### Task details
Go through each line of the records below and count those with the word "dropdown". Give only the count.

Information given Start Marker

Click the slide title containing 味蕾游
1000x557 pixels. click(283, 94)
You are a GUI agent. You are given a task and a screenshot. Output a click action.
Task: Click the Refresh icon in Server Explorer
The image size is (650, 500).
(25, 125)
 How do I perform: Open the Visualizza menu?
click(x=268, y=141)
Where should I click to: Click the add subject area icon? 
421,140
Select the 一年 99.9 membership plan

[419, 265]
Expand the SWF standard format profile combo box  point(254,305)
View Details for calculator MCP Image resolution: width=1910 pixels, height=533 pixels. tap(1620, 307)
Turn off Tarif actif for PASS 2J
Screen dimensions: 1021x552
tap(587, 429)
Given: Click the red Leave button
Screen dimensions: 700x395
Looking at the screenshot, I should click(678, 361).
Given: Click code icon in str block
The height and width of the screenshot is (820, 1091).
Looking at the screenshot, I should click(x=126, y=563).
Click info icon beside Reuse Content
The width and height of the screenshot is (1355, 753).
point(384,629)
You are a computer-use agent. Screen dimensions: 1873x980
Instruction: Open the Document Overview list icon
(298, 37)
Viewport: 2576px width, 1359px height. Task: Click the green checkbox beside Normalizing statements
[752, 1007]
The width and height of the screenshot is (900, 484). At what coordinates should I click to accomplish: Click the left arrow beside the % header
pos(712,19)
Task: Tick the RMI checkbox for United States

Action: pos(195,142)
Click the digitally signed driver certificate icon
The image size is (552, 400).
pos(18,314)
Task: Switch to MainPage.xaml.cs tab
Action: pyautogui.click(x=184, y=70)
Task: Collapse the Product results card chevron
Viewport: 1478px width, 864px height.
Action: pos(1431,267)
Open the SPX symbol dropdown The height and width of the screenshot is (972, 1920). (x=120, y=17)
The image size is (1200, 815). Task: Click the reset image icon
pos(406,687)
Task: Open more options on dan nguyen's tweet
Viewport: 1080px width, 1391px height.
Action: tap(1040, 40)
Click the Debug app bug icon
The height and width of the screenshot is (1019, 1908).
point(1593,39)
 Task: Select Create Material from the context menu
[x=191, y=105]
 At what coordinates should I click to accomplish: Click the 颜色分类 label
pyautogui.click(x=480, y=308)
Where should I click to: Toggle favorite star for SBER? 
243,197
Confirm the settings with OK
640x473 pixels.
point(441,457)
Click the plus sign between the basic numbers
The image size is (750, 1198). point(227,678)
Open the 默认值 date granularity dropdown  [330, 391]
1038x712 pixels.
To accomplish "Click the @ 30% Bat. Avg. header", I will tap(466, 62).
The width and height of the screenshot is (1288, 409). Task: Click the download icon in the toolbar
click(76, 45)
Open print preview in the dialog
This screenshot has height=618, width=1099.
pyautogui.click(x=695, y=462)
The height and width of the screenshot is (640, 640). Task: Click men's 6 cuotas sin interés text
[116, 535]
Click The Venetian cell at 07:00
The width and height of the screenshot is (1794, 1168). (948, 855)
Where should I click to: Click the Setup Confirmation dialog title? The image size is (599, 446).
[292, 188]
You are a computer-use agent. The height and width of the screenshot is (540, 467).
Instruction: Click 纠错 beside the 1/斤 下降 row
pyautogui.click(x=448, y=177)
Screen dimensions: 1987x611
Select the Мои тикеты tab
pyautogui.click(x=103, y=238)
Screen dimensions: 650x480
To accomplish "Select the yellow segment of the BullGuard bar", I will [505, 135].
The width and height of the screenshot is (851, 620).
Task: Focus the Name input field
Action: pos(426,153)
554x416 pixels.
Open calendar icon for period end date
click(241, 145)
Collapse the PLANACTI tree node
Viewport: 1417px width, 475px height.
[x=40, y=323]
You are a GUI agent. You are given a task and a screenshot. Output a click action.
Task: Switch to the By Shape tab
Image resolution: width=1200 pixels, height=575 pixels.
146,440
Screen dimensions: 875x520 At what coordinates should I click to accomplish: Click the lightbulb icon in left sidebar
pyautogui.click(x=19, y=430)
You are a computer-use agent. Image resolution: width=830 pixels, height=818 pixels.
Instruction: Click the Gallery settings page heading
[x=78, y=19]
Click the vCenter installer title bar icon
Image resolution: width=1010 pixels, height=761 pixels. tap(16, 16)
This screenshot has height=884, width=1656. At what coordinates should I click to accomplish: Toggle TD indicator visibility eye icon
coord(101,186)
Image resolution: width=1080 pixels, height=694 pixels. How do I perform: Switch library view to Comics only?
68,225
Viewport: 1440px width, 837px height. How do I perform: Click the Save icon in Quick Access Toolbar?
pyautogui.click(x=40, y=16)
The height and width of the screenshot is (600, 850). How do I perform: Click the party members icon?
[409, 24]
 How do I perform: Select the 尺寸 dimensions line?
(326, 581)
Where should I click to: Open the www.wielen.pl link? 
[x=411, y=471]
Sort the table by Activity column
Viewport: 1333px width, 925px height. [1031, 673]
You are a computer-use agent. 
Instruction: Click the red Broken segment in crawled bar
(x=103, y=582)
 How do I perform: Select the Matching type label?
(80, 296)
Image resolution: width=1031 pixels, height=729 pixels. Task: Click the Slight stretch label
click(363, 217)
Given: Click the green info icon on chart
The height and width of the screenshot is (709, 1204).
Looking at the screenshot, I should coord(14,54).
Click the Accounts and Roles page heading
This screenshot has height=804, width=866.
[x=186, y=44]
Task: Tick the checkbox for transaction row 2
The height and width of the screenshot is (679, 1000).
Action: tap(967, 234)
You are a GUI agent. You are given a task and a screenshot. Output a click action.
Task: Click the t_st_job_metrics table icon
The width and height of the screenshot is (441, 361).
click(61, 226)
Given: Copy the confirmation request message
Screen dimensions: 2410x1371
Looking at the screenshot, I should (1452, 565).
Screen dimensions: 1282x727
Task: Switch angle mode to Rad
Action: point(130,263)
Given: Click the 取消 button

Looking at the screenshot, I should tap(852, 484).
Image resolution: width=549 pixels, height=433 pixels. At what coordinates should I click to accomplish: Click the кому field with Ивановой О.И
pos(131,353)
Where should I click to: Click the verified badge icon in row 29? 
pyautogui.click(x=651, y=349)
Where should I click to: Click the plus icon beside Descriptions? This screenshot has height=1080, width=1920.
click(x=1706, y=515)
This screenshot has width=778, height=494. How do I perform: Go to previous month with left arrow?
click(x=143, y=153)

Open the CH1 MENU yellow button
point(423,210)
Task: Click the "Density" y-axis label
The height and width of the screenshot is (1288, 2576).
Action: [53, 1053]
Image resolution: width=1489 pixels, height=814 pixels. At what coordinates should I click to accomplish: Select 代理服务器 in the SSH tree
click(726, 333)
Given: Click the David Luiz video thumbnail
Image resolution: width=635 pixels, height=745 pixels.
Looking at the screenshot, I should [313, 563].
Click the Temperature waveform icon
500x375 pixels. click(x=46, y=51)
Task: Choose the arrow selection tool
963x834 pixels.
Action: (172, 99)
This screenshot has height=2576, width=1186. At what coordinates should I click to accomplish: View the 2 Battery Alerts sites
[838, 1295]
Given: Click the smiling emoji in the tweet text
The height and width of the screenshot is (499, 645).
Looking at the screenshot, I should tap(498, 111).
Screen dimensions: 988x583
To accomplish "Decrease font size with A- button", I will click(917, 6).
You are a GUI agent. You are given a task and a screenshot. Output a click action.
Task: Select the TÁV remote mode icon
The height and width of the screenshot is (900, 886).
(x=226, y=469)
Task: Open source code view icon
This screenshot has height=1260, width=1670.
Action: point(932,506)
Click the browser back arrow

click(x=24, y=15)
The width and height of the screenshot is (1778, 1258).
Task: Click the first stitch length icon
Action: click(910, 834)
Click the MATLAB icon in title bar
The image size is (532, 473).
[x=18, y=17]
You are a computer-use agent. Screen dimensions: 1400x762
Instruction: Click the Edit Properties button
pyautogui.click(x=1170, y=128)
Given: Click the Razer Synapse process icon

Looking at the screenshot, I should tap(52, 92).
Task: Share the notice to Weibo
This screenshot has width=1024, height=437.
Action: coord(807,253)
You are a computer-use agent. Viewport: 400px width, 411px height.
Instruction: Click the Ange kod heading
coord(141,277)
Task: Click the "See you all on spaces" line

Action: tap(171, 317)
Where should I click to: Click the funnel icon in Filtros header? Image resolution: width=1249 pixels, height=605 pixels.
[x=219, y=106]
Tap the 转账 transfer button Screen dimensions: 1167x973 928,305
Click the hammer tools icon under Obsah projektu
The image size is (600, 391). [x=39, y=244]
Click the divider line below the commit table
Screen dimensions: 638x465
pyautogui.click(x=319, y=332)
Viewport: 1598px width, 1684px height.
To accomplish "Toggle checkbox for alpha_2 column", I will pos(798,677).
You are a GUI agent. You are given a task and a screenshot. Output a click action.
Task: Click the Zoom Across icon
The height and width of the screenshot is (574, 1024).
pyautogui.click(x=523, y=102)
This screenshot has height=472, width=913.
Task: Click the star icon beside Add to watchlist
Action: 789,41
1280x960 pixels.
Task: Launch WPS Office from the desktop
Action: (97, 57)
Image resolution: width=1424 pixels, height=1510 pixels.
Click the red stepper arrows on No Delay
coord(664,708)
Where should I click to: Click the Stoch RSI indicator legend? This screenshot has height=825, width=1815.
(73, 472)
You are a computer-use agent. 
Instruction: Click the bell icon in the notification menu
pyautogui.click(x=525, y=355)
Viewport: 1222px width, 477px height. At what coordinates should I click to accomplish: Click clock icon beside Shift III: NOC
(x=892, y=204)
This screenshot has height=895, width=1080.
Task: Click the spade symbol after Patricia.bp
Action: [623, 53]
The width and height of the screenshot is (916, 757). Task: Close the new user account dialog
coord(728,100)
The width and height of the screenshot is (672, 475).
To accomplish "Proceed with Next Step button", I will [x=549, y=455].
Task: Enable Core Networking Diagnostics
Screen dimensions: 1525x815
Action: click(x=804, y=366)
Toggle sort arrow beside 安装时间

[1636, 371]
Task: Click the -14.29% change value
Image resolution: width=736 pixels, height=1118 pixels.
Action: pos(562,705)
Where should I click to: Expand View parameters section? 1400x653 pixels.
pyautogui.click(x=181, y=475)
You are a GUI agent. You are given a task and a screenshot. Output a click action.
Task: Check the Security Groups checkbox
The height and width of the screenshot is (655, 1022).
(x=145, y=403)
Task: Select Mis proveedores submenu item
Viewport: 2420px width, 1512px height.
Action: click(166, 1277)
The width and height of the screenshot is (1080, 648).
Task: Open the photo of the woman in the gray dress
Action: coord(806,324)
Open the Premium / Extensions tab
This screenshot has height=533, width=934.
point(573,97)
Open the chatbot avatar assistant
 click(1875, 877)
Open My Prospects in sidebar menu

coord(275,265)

Information given End Marker

### Finished exercise
2